■ **Exercise aim**: Every line below needs to be transcribed without alteration, and no image may be carried over.

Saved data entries
--- START ---

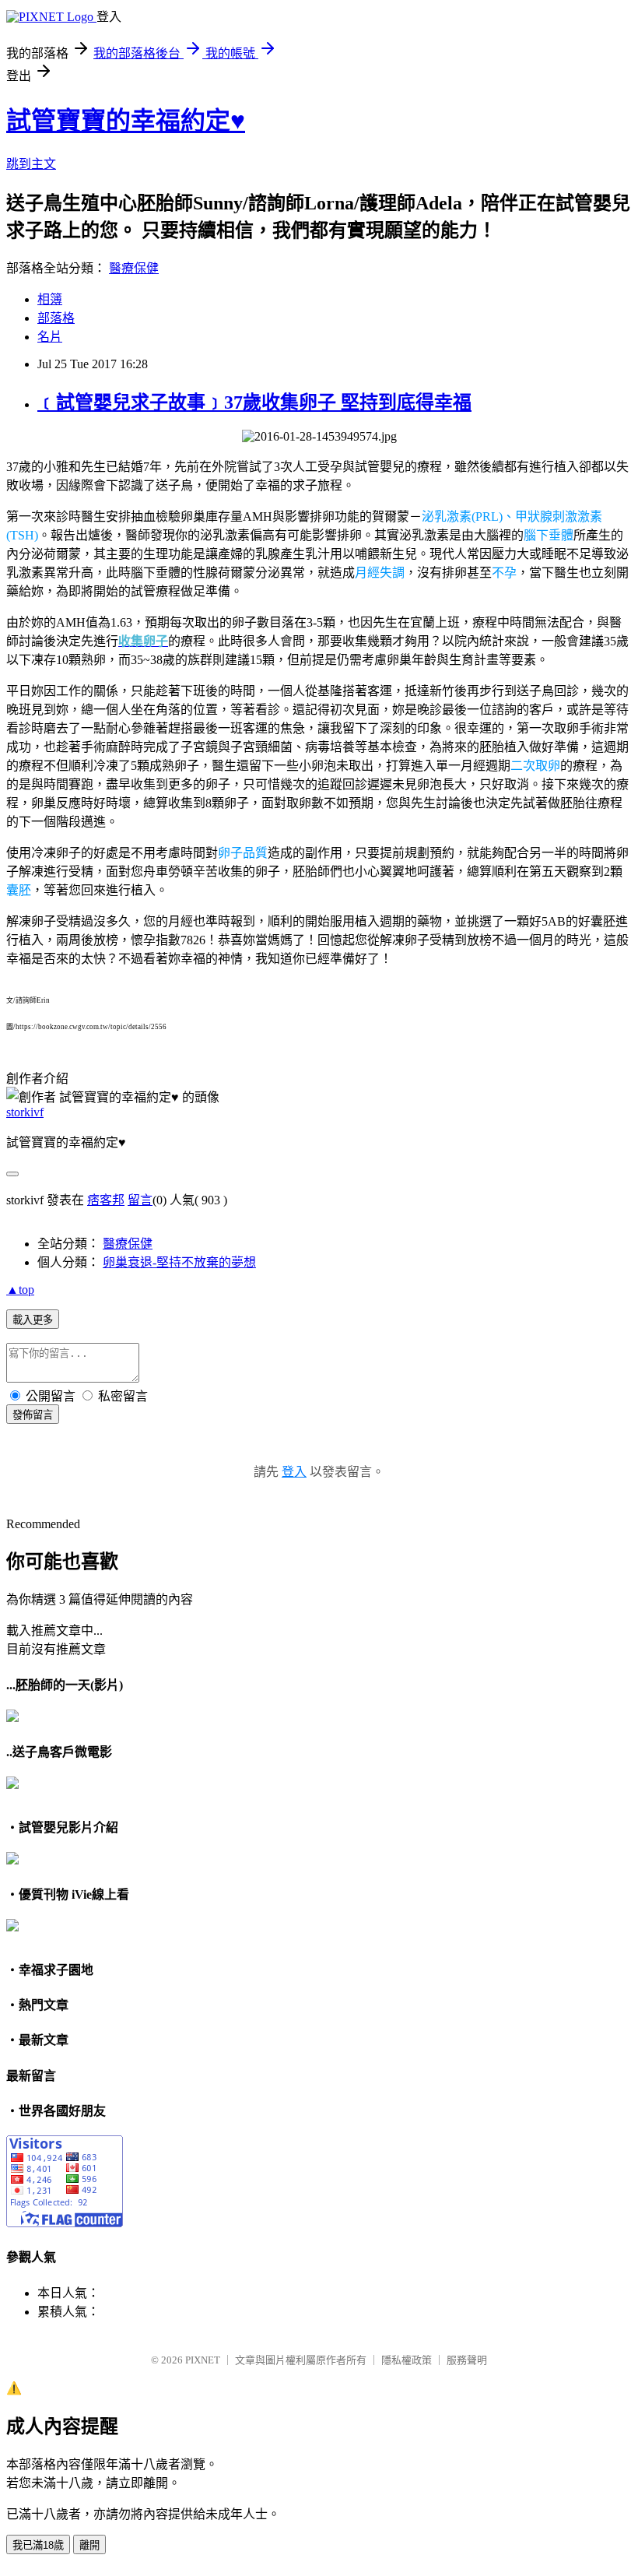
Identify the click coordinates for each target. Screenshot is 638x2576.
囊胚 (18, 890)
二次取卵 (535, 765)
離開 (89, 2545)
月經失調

--- END ---

■ **Solution to this exercise**:
Identify the click coordinates for each target. Screenshot is 638x2576.
囊胚 (18, 890)
二次取卵 (535, 765)
離開 (89, 2545)
月經失調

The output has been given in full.